_Exercise aim_. Below are some entries. Repeat exactly the lines from the one with "Task: Click the Credential" through the one with "Viewport: 700px width, 409px height.", and only those.

Stored records:
--

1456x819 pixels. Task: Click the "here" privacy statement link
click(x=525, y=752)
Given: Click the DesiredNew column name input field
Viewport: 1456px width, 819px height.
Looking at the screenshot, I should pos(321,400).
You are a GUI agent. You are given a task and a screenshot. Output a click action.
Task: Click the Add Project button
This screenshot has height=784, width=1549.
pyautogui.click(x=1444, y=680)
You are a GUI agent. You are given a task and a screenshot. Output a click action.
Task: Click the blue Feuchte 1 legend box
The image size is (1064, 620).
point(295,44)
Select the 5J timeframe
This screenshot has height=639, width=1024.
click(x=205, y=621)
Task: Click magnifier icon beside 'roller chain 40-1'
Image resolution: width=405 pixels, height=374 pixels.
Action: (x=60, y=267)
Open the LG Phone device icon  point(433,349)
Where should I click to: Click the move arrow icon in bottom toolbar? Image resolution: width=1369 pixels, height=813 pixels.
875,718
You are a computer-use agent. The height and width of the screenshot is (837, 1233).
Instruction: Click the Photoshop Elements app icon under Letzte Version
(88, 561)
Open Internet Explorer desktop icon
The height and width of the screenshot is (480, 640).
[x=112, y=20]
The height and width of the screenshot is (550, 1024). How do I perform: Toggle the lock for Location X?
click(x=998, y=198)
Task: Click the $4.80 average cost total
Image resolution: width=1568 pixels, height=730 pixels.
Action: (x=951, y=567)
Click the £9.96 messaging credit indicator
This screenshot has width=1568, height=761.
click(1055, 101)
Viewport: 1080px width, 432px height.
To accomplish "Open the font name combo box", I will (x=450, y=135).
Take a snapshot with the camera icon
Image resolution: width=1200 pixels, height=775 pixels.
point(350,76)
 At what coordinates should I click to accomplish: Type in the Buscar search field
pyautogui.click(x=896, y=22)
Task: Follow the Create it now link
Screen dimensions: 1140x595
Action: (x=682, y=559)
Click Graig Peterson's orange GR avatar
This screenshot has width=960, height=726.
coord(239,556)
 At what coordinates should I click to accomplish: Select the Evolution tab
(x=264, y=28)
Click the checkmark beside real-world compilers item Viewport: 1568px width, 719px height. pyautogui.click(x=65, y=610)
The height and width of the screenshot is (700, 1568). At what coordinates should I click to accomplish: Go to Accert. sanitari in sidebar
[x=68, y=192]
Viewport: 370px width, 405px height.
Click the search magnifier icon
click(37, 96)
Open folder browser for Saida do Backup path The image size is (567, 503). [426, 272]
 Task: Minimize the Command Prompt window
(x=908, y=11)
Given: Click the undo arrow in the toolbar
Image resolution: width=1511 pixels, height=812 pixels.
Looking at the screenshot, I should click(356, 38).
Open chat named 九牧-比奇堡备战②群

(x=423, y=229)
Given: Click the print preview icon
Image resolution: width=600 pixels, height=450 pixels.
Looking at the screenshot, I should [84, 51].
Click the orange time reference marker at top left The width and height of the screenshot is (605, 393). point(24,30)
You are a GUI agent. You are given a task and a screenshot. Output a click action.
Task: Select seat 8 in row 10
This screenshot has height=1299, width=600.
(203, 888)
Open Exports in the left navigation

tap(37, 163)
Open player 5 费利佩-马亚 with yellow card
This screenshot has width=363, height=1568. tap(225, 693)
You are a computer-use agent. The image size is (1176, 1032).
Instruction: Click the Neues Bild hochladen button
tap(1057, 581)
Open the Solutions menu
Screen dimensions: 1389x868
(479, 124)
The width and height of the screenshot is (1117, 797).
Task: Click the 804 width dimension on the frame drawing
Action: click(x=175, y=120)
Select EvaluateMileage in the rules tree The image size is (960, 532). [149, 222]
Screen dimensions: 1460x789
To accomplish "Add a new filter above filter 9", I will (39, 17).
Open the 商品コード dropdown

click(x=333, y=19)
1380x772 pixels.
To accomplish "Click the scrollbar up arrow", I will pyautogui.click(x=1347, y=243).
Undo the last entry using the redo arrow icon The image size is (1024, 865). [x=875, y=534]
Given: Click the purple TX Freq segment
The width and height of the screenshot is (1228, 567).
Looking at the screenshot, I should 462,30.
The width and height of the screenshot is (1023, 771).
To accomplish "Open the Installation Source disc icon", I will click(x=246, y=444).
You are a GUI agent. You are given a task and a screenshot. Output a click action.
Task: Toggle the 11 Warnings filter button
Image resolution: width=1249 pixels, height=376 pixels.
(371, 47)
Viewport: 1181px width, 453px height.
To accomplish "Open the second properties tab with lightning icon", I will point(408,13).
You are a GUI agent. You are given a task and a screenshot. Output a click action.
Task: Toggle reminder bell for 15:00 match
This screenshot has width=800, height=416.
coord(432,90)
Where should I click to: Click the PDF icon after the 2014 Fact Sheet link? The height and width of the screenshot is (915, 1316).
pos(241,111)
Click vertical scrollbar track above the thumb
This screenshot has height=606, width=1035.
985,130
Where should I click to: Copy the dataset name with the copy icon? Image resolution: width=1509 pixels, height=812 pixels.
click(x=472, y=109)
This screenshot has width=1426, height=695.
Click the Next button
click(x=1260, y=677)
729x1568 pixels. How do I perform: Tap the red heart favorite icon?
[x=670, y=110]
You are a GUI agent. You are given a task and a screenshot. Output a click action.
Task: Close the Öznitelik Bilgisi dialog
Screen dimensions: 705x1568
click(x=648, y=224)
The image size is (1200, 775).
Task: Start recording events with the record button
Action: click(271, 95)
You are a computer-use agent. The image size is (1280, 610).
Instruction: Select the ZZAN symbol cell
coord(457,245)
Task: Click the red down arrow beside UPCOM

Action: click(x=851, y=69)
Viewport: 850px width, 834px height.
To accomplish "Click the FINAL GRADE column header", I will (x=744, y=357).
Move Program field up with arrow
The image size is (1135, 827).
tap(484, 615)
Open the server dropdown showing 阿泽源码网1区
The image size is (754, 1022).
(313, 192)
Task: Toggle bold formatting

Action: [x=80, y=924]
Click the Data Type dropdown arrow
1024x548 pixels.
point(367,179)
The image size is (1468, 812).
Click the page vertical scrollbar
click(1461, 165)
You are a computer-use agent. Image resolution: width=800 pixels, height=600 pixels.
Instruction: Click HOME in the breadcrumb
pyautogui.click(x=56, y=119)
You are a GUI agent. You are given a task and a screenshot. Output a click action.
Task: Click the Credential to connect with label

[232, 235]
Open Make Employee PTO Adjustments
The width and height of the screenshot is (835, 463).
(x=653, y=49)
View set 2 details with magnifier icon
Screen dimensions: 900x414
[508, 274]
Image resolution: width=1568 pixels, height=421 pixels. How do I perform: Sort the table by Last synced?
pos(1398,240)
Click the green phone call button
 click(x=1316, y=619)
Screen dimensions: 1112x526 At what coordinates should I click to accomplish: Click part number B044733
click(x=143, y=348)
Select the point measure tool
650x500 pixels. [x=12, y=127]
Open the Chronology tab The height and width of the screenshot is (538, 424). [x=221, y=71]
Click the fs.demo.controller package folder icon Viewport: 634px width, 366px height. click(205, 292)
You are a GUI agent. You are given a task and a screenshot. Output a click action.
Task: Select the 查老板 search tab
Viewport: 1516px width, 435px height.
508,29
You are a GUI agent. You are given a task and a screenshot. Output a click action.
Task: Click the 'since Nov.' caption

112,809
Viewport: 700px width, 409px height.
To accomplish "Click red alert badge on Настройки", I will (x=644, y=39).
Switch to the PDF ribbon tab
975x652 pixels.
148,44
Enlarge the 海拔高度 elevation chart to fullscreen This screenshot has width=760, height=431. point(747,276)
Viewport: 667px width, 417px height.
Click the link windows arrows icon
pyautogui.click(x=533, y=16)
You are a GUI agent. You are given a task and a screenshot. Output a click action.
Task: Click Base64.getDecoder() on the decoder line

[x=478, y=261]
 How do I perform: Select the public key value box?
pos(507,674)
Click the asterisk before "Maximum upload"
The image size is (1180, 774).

--

_Answer box_.
Task: Click the Credential to connect with label

[232, 235]
Open Make Employee PTO Adjustments
The width and height of the screenshot is (835, 463).
(x=653, y=49)
View set 2 details with magnifier icon
Screen dimensions: 900x414
[508, 274]
Image resolution: width=1568 pixels, height=421 pixels. How do I perform: Sort the table by Last synced?
pos(1398,240)
Click the green phone call button
 click(x=1316, y=619)
Screen dimensions: 1112x526 At what coordinates should I click to accomplish: Click part number B044733
click(x=143, y=348)
Select the point measure tool
650x500 pixels. [x=12, y=127]
Open the Chronology tab The height and width of the screenshot is (538, 424). [x=221, y=71]
Click the fs.demo.controller package folder icon Viewport: 634px width, 366px height. click(205, 292)
You are a GUI agent. You are given a task and a screenshot. Output a click action.
Task: Select the 查老板 search tab
Viewport: 1516px width, 435px height.
508,29
You are a GUI agent. You are given a task and a screenshot. Output a click action.
Task: Click the 'since Nov.' caption

112,809
Viewport: 700px width, 409px height.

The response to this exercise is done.